En términos de pura anécdota, la novela de Chejfec es el detallado retrato de esa caminata, que antecede, y quizá hasta prepare, el quincuagésimo cumpleaños del narrador, y durante la cual se establece el aparente contrasentido de una atención incapaz de descifrar las demarcaciones que separan los distintos fragmentos. La escritura asume así la cualidad brumosa de su propia materia, con lo que opera en el espacio algo zombie, y ya disoluto, del ensayo de Montaigne y del feuilleton de Simmel, Joseph Roth y Kracauer, sin que ello suponga la sujeción a unos principios conceptuales o estilísticos. Por algo la marcha en Mis dos mundos se ejecuta en un territorio sin cartografía taxativamente declarada: sin duda debe haber fronteras, hitos, esbozos constatables, pero la misma novela nos cuenta que el narrador sólo atiende en el mapa a las posiciones relativas de todos los objetos “y no a su trazado, digamos, literal” (p. 26). De allí que resulte imposible delinear el plano del parque, definir la ubicación inequívoca del aviario, el emplazamiento del jardín de buganvillas y ligustros, el punto de la fuente, la situación del lago... Los jalones de semejante escena son aceptados como estaciones momentáneas de un trayecto sin dirección, como postas no deliberadas: el destino, así, queda definido como paraje fortuito que se alcanza por un simple accidente. Como la deambulación, la narrativa de Chejfec se carga de un contenido variable, que se articula como contingencia; metafóricamente, ese rasgo se emparienta con el carácter de los enlaces digitales más antiguos:

Internet no tiene la culpa, obvio, pero conservo el estigma de haber atravesado esa etapa de vínculos flotantes y disparatados, cuando la navegación parecía un ejercicio de relaciones caprichosas (…) después de internet ocurrió que el mismo sistema formateó mi sensibilidad, y desde entonces tiende a enlazar los hechos en secuencias de familiaridad, aunque sea forzada y muchas veces disparatada (p. 26).

La navegación primigenia tenía los atributos del hallazgo aleatorio, ajeno a los procesos de la lógica o a la seguridad de lo predecible, de allí que pueda servir, por lo menos vagamente, como patrón de escritura. En eso se da el caso de una comprensión concretada por los usos tecnológicos pero no vista como desequilibrio ni como alienación: si algo le puede importar a Chejfec de la ciencia ficción es el aporte teórico más amplio (la conversión de unos procedimientos virtuales en conducta), no la parábola de la desventura moderna. Esa referencia a la tecnología es somera y también es medular; de ella resulta el que tal vez sea el adjetivo más notable de su empresa narrativa: flotante. Flotantes eran los vínculos iniciales de internet y la experiencia que de ellos se deriva; flotante es la presencia de una vendedora de flores y de una vendedora de servilletas y manteles bordados, a medio camino entre el comercio callejero y el comercio ambulante.

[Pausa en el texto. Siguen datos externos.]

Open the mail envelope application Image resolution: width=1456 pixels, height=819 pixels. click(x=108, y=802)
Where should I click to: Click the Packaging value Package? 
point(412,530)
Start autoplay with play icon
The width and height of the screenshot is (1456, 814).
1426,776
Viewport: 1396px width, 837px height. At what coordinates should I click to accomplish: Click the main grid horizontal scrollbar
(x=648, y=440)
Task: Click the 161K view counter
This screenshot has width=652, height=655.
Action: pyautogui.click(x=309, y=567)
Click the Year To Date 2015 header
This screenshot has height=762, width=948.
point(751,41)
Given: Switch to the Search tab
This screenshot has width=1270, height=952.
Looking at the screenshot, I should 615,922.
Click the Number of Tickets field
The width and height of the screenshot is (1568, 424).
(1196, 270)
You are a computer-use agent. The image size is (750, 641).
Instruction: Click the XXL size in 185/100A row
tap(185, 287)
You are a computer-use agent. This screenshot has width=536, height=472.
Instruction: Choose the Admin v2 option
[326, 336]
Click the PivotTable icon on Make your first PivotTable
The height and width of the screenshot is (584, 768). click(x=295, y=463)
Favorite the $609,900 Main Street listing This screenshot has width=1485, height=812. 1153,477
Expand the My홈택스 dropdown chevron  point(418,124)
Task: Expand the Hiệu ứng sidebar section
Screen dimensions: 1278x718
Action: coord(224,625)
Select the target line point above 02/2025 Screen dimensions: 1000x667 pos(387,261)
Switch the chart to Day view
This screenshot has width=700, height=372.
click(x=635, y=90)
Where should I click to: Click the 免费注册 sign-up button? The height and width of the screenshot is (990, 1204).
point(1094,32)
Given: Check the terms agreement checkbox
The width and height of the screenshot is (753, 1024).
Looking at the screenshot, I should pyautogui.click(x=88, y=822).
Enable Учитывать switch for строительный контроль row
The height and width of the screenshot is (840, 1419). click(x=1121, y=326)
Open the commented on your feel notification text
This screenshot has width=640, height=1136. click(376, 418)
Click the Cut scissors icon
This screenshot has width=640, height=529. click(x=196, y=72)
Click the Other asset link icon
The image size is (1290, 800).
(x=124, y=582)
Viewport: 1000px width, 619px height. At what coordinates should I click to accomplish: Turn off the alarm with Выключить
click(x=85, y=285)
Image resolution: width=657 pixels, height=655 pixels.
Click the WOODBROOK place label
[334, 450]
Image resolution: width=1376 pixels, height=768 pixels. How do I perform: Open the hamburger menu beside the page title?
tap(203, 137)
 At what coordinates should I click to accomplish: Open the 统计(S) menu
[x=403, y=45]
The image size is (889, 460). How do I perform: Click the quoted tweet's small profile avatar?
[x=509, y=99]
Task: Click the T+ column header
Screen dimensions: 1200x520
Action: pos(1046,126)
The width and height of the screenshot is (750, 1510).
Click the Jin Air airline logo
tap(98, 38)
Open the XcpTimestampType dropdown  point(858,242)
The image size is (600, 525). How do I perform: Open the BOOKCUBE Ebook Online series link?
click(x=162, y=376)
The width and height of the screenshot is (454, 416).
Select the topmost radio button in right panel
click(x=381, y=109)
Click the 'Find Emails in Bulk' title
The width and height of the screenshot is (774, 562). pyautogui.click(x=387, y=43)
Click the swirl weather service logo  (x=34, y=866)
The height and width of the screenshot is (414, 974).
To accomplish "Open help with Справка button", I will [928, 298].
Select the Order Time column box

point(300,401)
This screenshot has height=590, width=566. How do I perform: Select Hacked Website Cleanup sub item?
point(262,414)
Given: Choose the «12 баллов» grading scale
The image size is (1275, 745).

La forma en que esa circunstancia se describe hace más evidente el funcionamiento de tal calificativo como eje: esas dos mujeres exhiben su condición intermedia (su basculación entre uno y otro mundo) con vergüenza, como lo haría el narrador de haberle tocado esa gestión y como de hecho lo hace en tanto que escritor: “Me avergonzaba escribir, un sentimiento que todavía se mantiene. Y como todo lo vergonzante, si uno lo quiere poner en práctica no tiene más opción que hacerlo a escondidas” (p. 121). Allí no se homologan la venta y la creación, sino una modalidad particular de cada una, una versión fluctuante de la una y la otra. La economía y la razón social de un oficio se someten en algo al análisis de la conveniencia o la pudicia, como si se tratara de instrumentos de algún orden canónico, por eso sospechoso. Lo que vale en la psicología de esas mujeres y de ese narrador es el acatamiento a unas fuerzas fronterizas. Mis dos mundos actúa, de esa manera, como el perfecto ensamble entre variados géneros de identidad y de escritura, como si únicamente en esa materialidad limítrofe de la narrativa pudiera en verdad representarse la complejidad, o la perplejidad, de una literatura como la de Chejfec.